Alex menganggukkan kepalanya.
"Kamu mau apa?" tanyanya.
"Boleh aku minta dipeluk hingga aku tertidur? Aku mengantuk sekali, tapi aku mau kamu peluk. Setelah itu jika kamu akan melakukan hal lain silakan. Tapi, tunggu sampai aku pulas," kata Rachel.
Alex hanya menganggukkan kepala, kemudian ia pun membaringkan tubuhnya di samping Rachel dan membawa sang istri ke dalam pelukannya.
"Tidurlah yang nyenyak. Kamu harus menjadi kondisi tubuhmu. Ingat kamu tidak boleh lelah atau melakukan pekerjaan berat. Aku akan meminta Markonah untuk selalu membantumu."
Rachel menganggukkan kepalanya. Alih-alih menjawab ia membiarkan Alex memeluknya. Rasanya nyaman sekali berada dalam pelukan lelaki yang sangat ia cintai itu.
Dan tak berapa lama kemudian, Rachel pun tidur dengan lelapnya. Alex mengurai pelukannya kemudian menyelimuti tubuh sang istri untuk kemudian melangkah keluar kamar.
"Mana istri keduamu?"
Saat Alex keluar kamar ia berpapasan dengan Maharani, ibu tirinya. Mendengar Maharani menanyakan Rachel jelas itu membuat Alex mengerutkan dahinya.
"Ada apa mencari Rachel?""Dia seharusnya membantu untuk menyiapkan makan siang. Gayanya seperti nyonya saja."
Alex kembali mengerutkan dahinya.
"Dia bukan pembantu di rumah ini. Tidak ada yang boleh menyuruhnya untuk melakukan tugas rumah tangga. Buat apa ada para pembantu di rumah ini jika Rachel masih harus melakukan pekerjaan seperti memasak?" ujar Aalex dnegan tegas. "Lagi pula, Rachel sedang hamil muda. Aku tidak mengizinkannya mengerjakan hal-hal remeh yang bisa membuatnya kelelahan."

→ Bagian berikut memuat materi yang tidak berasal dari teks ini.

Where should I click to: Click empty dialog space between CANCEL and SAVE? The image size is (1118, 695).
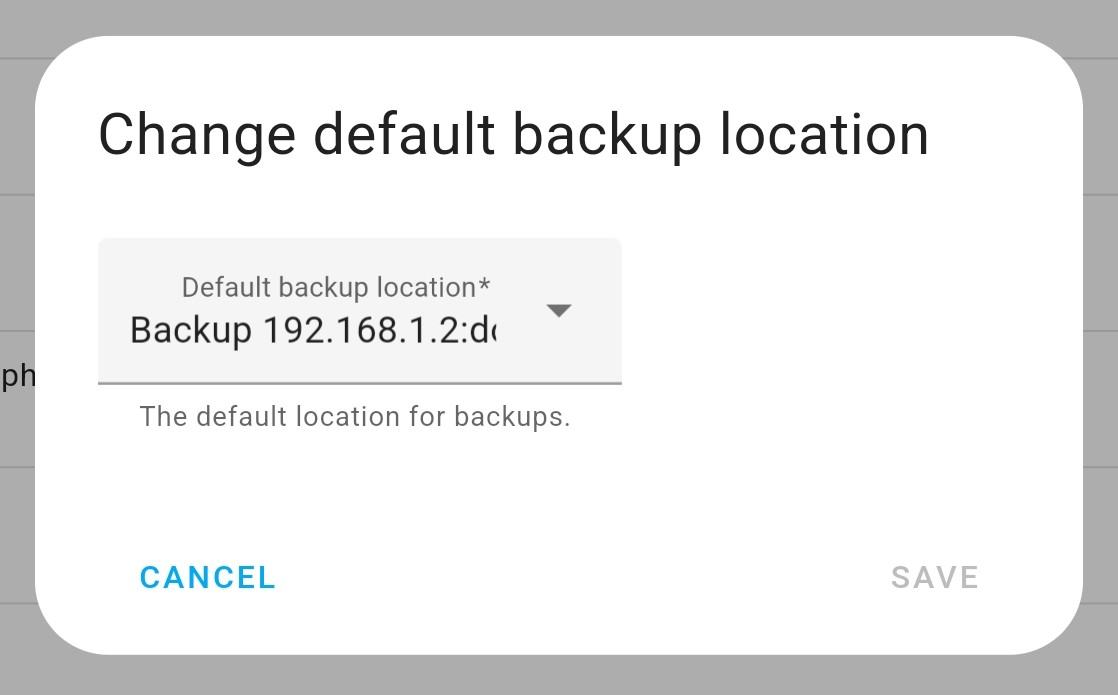pos(580,578)
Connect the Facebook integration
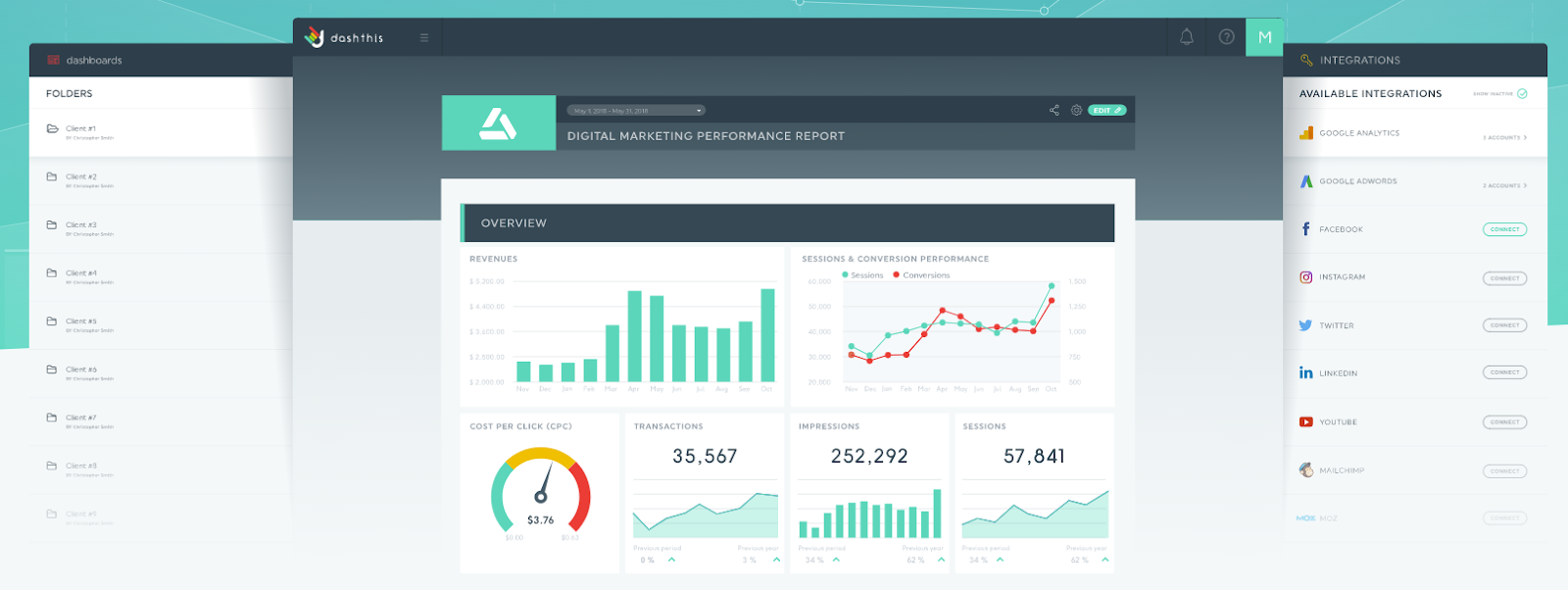This screenshot has width=1568, height=590. (x=1504, y=229)
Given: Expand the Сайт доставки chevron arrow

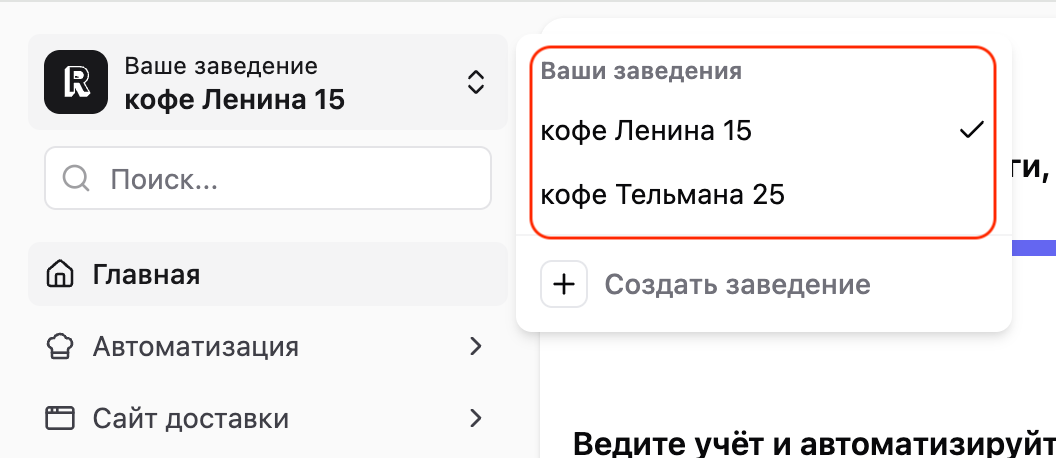Looking at the screenshot, I should tap(476, 417).
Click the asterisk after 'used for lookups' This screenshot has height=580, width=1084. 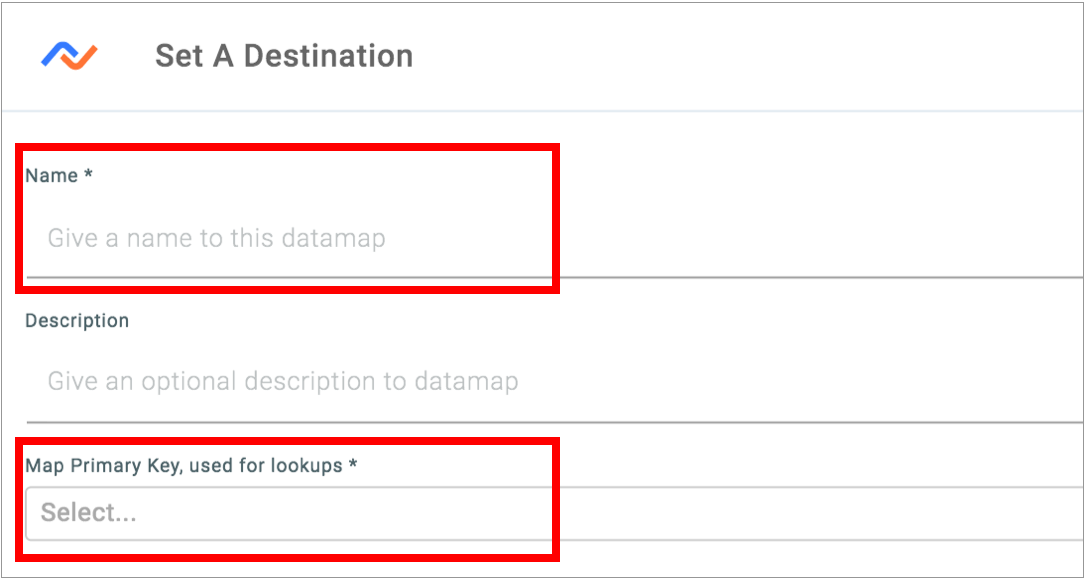pyautogui.click(x=353, y=465)
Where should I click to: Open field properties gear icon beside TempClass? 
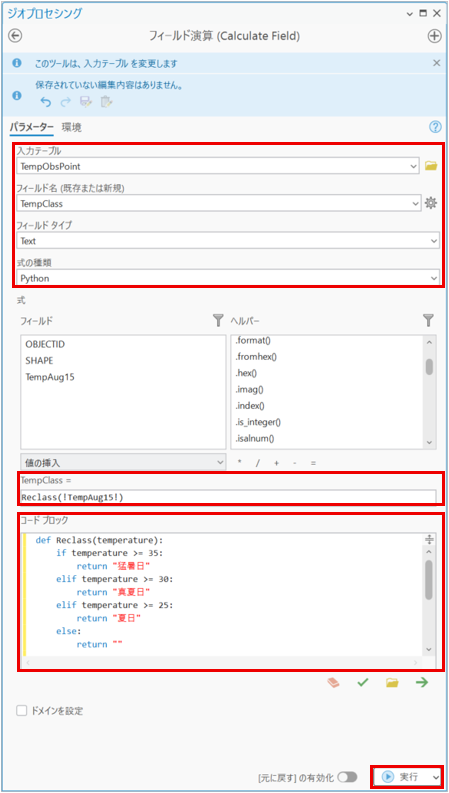[x=431, y=203]
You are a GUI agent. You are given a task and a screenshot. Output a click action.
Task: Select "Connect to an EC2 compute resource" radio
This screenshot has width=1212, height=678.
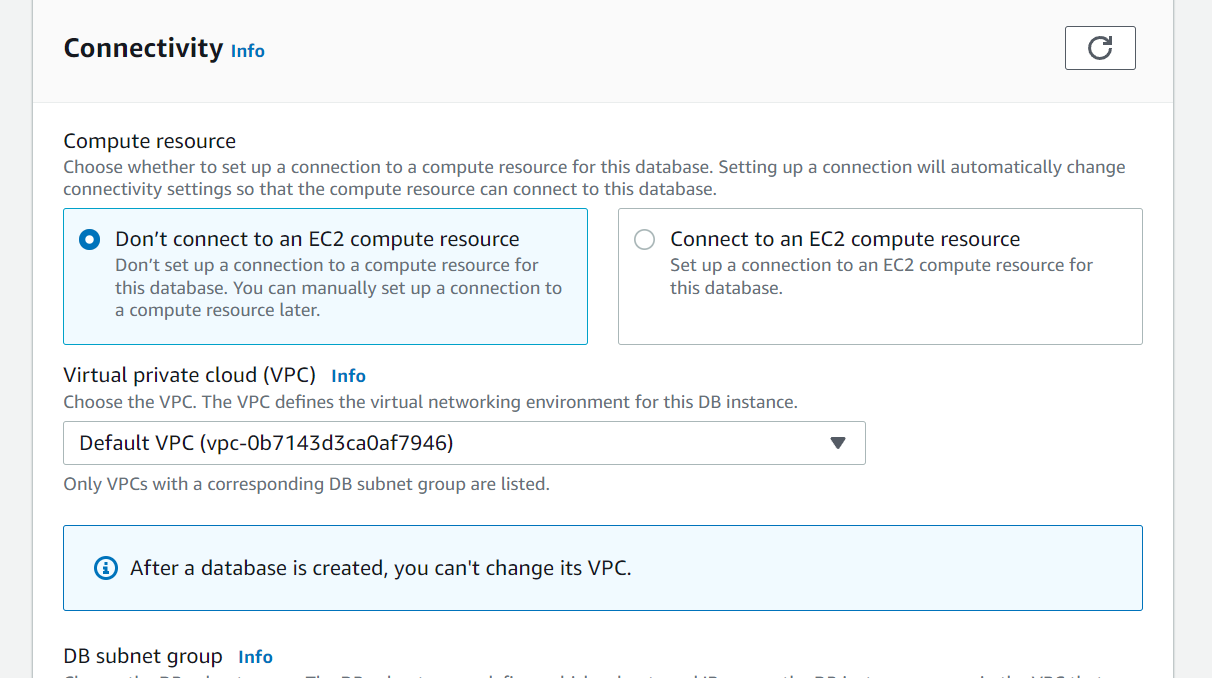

Maharani terdiam. Tidak biasanya Alex membela istri keduanya itu. Jika Sheila yang dibela Maharani tidak akan kaget. Tapi, ini Rachel?
"Ah, jadi dia benar-benar hamil?" kata Maharani.
"Ya, dan aku mau dia diperlakukan dengan baik. Jangan ada yang mengganggunya," tegas Alex lagi.
Tanpa menunggu jawaban dari ibu sambungnya itu, Alex pun melangkah pergi.
Namun, tepat saat ia akan mengeluarkan mobilnya seorang pemuda tampak sedang berdebat di pos security.
Alex pun segera melangkah mendekati.
"Ada apa ini?" tanyanya.
Perdebatan antara security dan pemuda itu pun terhenti. Security yang bernama Maman itu langsung mengangguk hormat kepada Alex .
"Maaf, Tuan. Mas ini mau masuk dan katanya mau bertemu dengan Nyonya Rachel. Saya sudah mengatakan jika nyonya sedang beristirahat dan tidak bisa diganggu tapi dia masih tetap memaksa masuk," kata Maman menjelaskan.
Alex menghela napas panjang dan mengembuskannya perlahan sambil mengamati pemuda yang sedang berdiri di hadapannya.
"Kamu siapa?" tanyanya menyelidik.
Pemuda itu tampak santai dan tersenyum. Kemudian dengan penuh percaya diri ia mengulurkan tangannya.
"Namaku Elang, aku kakak Rachel. Dan aku datang ke sini untuk menjenguk adikku."
"Apa kamu benar kakak Rachel? Dia tidak pernah bercerita jika memiliki kakak? Dan lagi ketika kami menikah kamu tidak ada," kata Alex dengan ragu.
Pemuda yang mengaku bernama Elang itu hanya tertawa kecil.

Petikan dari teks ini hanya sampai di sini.